### [Required action]
Could you restate word for word the lines running from the one with "Given: Toggle WQL query language button" to the end of the data, both ends included, but without pictures?

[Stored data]
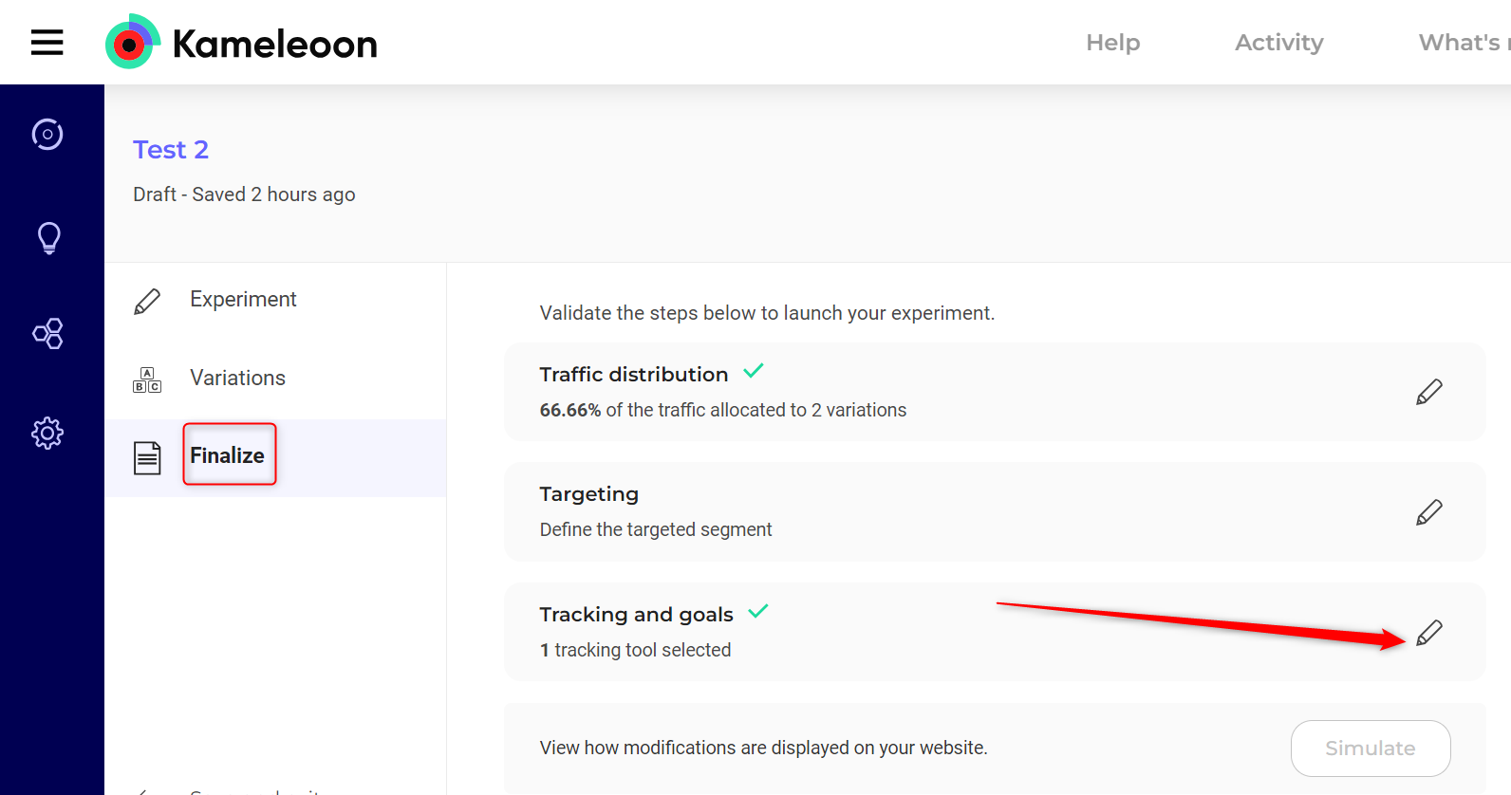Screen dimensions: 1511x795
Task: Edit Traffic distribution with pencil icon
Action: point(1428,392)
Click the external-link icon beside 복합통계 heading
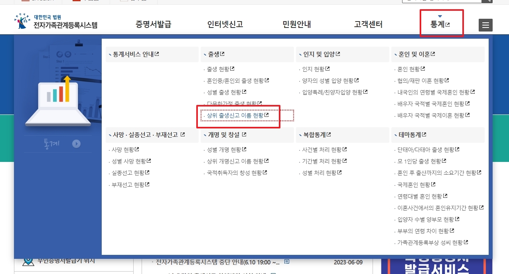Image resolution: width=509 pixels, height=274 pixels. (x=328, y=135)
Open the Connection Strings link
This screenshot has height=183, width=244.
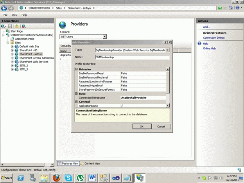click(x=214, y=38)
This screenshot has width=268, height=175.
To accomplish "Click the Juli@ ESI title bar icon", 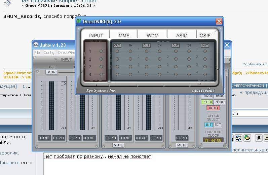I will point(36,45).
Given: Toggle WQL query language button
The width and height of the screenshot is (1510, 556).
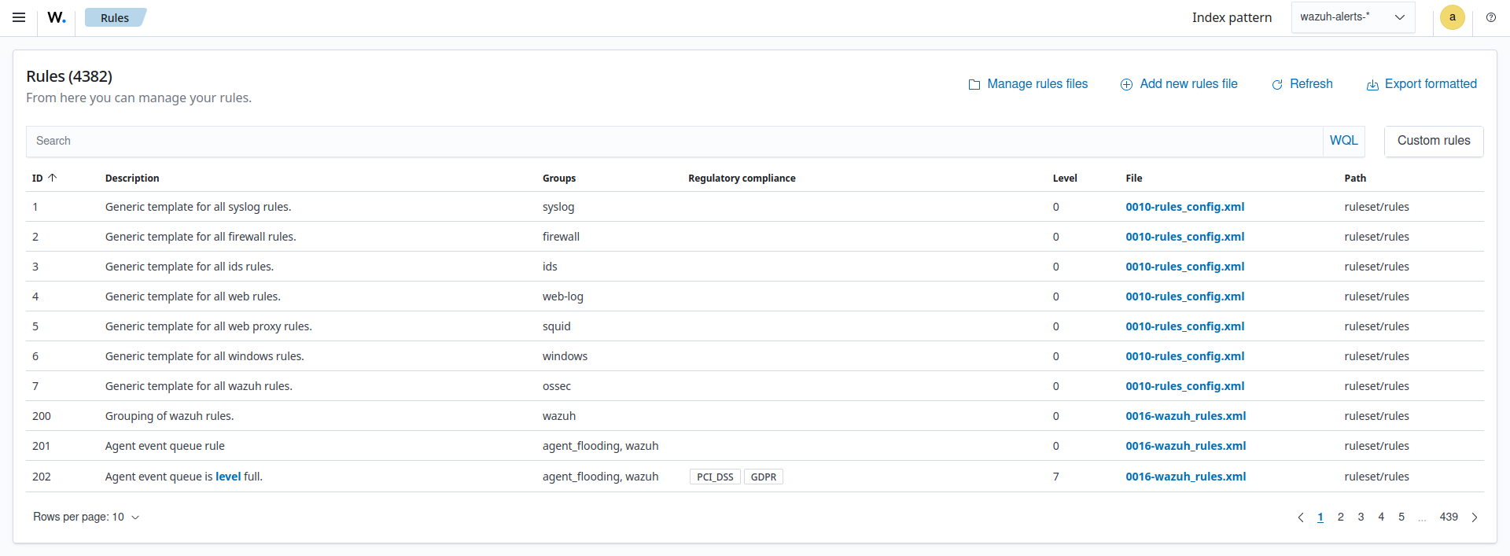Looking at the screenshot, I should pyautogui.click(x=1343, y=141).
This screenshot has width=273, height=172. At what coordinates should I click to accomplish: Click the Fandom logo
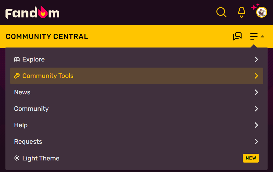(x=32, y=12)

### [Task answer]
Given: Toggle WQL query language button
The width and height of the screenshot is (1510, 556).
Looking at the screenshot, I should pyautogui.click(x=1343, y=141).
This screenshot has width=273, height=172. At what coordinates should I click to accomplish: Click the Fandom logo
(x=32, y=12)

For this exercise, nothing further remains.